Optimization¶
It is often useful to construct a distribution \(d^\prime\) which is consistent with some marginal aspects of \(d\), but otherwise optimizes some information measure. For example, perhaps we are interested in constructing a distribution which matches pairwise marginals with another, but otherwise has maximum entropy:
In [1]: from dit.algorithms.distribution_optimizers import MaxEntOptimizer
In [2]: xor = dit.example_dists.Xor()
In [3]: meo = MaxEntOptimizer(xor, [[0,1], [0,2], [1,2]])
In [4]: meo.optimize()
Out[4]:
fun: -3.0000019471980566
jac: array([-2.99999976, -2.99999982, -2.99999982, -3.00000003, -2.99999988,
-3.0000003 , -2.9999997 , -3.00000024])
message: 'Optimization terminated successfully.'
nfev: 936
nit: 85
njev: 85
status: 0
success: True
x: array([0.12500004, 0.12500006, 0.1250001 , 0.12500009, 0.12500009,
0.12500011, 0.12500008, 0.12500007])
In [5]: dp = meo.construct_dist()
In [6]: print(dp)
Class: Distribution
Alphabet: ('0', '1') for all rvs
Base: linear
Outcome Class: str
Outcome Length: 3
RV Names: None
x p(x)
000 3789582/30316657
001 1/8
010 1705318/13642543
011 4231858/33854863
100 3632480/29059839
101 1627191/13017527
110 2030444/16243553
111 1158708/9269665
Helper Functions¶
There are three special functions to handle common optimization problems:
In [7]: from dit.algorithms import maxent_dist, marginal_maxent_dists
The first is maximum entropy distributions with specific fixed marginals.
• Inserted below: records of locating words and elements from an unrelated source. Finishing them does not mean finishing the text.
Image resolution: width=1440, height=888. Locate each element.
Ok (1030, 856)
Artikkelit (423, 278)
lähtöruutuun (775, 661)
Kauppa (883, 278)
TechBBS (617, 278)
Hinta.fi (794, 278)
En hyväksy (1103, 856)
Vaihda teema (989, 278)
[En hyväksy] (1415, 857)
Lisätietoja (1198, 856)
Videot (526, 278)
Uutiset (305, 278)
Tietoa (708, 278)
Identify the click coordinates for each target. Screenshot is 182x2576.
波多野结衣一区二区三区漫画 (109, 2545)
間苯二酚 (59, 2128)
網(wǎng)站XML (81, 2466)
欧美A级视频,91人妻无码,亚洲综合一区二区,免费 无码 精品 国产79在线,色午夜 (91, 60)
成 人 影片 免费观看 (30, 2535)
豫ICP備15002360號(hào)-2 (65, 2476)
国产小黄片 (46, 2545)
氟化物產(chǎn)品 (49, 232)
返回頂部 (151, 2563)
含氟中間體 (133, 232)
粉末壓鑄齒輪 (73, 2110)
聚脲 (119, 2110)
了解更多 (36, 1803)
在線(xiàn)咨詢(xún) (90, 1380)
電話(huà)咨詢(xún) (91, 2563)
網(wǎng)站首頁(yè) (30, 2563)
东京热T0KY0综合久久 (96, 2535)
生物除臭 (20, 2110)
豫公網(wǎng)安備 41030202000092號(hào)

It encapsulates the steps run above:
In [8]: print(maxent_dist(xor, [[0,1], [0,2], [1,2]]))
Class: Distribution
Alphabet: ('0', '1') for all rvs
Base: linear
Outcome Class: str
Outcome Length: 3
RV Names: None
x p(x)
000 608652/4869215
001 734715/5877721
010 620444/4963553
011 619746/4957967
100 603291/4826329
101 736544/5892351
110 540494/4323951
111 545257/4362057
The second constructs several maximum entropy distributions, each with all subsets of variables of a particular size fixed:
In [9]: k0, k1, k2, k3 = marginal_maxent_dists(xor)
where k0
is the maxent dist corresponding the same alphabets as xor
; k1
fixes \(p(x_0)\), \(p(x_1)\), and \(p(x_2)\); k2
fixes \(p(x_0, x_1)\), \(p(x_0, x_2)\), and \(p(x_1, x_2)\) (as in the maxent_dist
example above), and finally k3
fixes \(p(x_0, x_1, x_2)\) (e.g. is the distribution we started with).